This post has been updated.
Wenda Harris Millard sees her organization as warring with the media brokers at traditional companies like CBS, News Corp. and Viacom — and with the simplistic models they’re porting over to the Web.
“My concern is, as traditional companies continue to bundle their digital assets with the traditional assets and sell those to their [traditional TV advertisers], that the dialog is not substantial and is therefore reduced to price,” she said yesterday during a session at the McGraw-Hill Media Summit yesterday. “And our precious industry is commoditized before it ever got born.”
To prevent that outcome, Millard is planning an “Infront” event in New York to educate traditional media buyers and others on the complexities and possibilities of digital campaign planning.

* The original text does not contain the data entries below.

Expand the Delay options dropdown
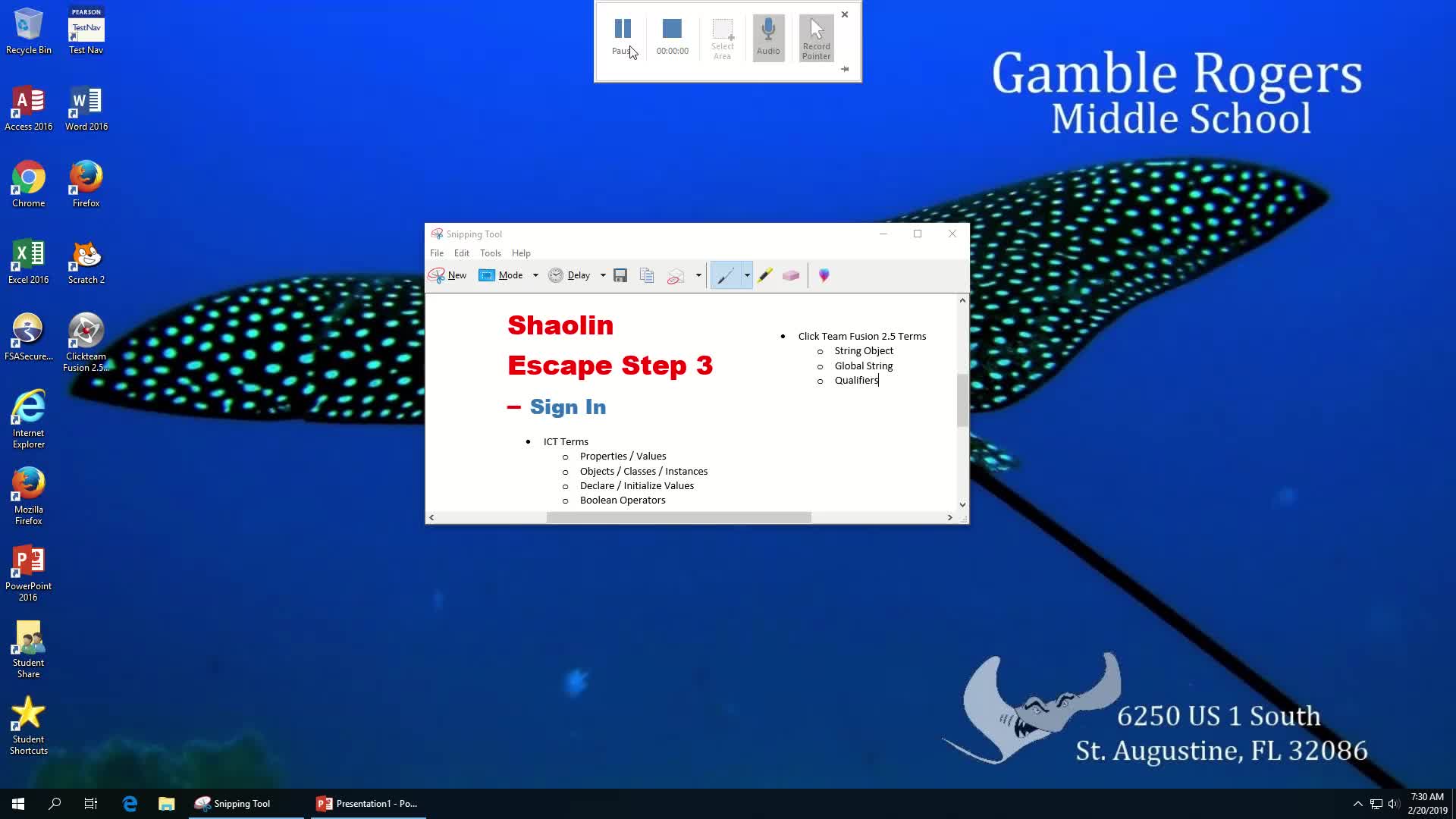Viewport: 1456px width, 819px height. 601,275
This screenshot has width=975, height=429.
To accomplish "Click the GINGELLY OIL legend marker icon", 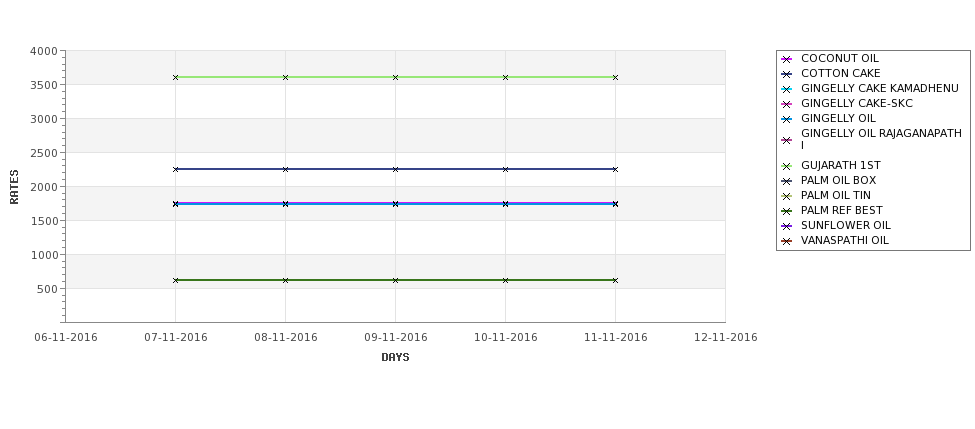I will pos(787,119).
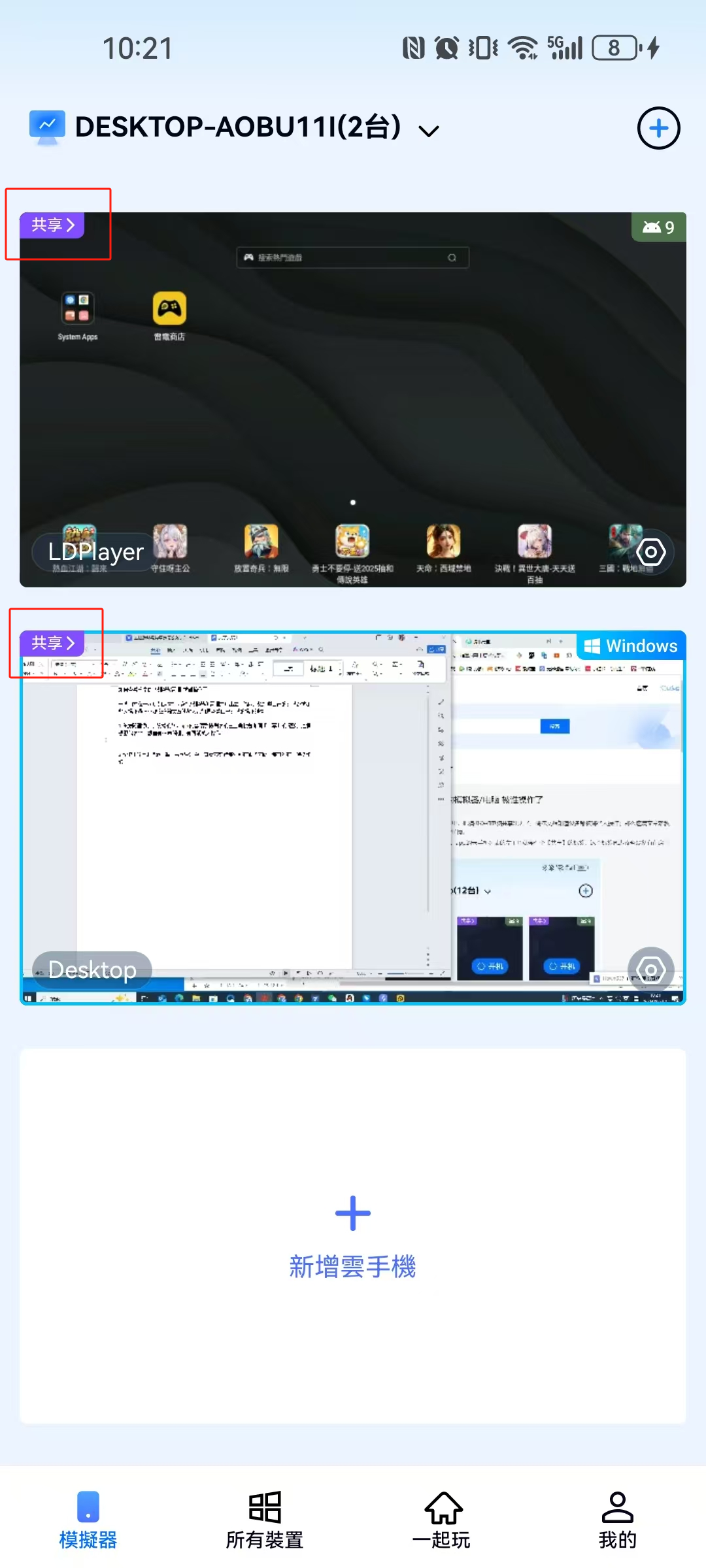Viewport: 706px width, 1568px height.
Task: Expand the DESKTOP-AOBU11I(2台) device dropdown
Action: (429, 131)
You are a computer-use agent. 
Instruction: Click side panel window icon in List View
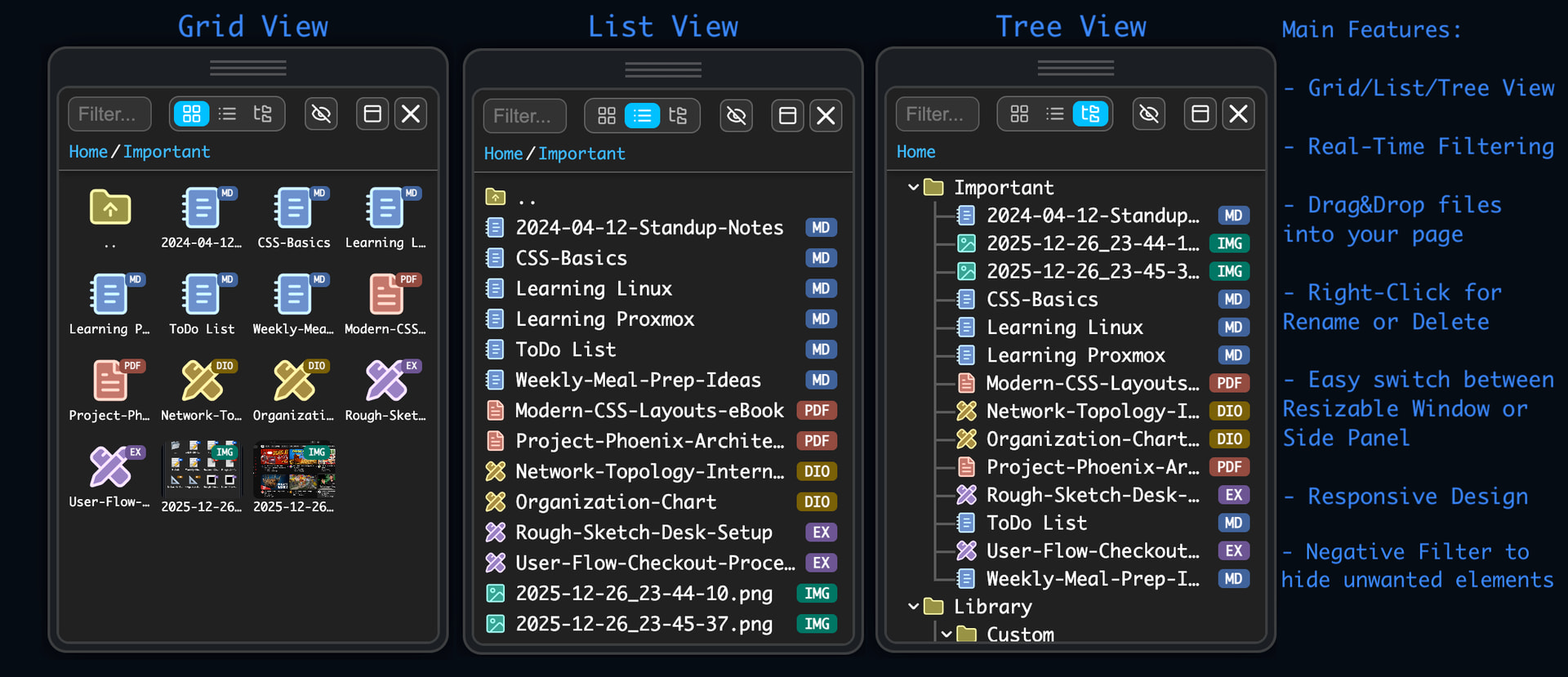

“What I decided to do was get in front of the upfront. As long as people who have experience in other media are going to begin to buy digital, [they need] to understand what it is that they can buy and what it is that they do buy.”
I’m still waiting on an invite to this thing, and will try to post more details when I get them.
Wenda promises the “very large” event will eschew Yahoo boosterism, and she’s not necessarily trying to trash the TV upfront.
“The economic model that defines the television upfront is all about a scarcity of inventory that’s desire d by 200 to 250 advertisers,” she said. “For all its faults, there’s a co-dependency that makes a certain amount of sense.”
A Yahoo upfront, she said, wouldn’t make sense because the same dynamics of scarcity aren’t present. “We have hundreds of thousands of advertisers. There’s no economic model that would justify it. What we’re doing is not an upfront. It’s not a Yahoo sales message. I mean, of course it is, because I’m sponsoring it, [but] education is a huge part of what we still need to do in digital.”
Update: So this turns out to be the same event as Yahoo’s Broadband on Broadway showcase next Tuesday, which I’ve already registered for. Nothing new to see here folks. In fact, the discussion of a new event being staged in response to the TV upfront seems a cynical attempt to drive news coverage of something that’s not really new at all. In that case it was quite successful.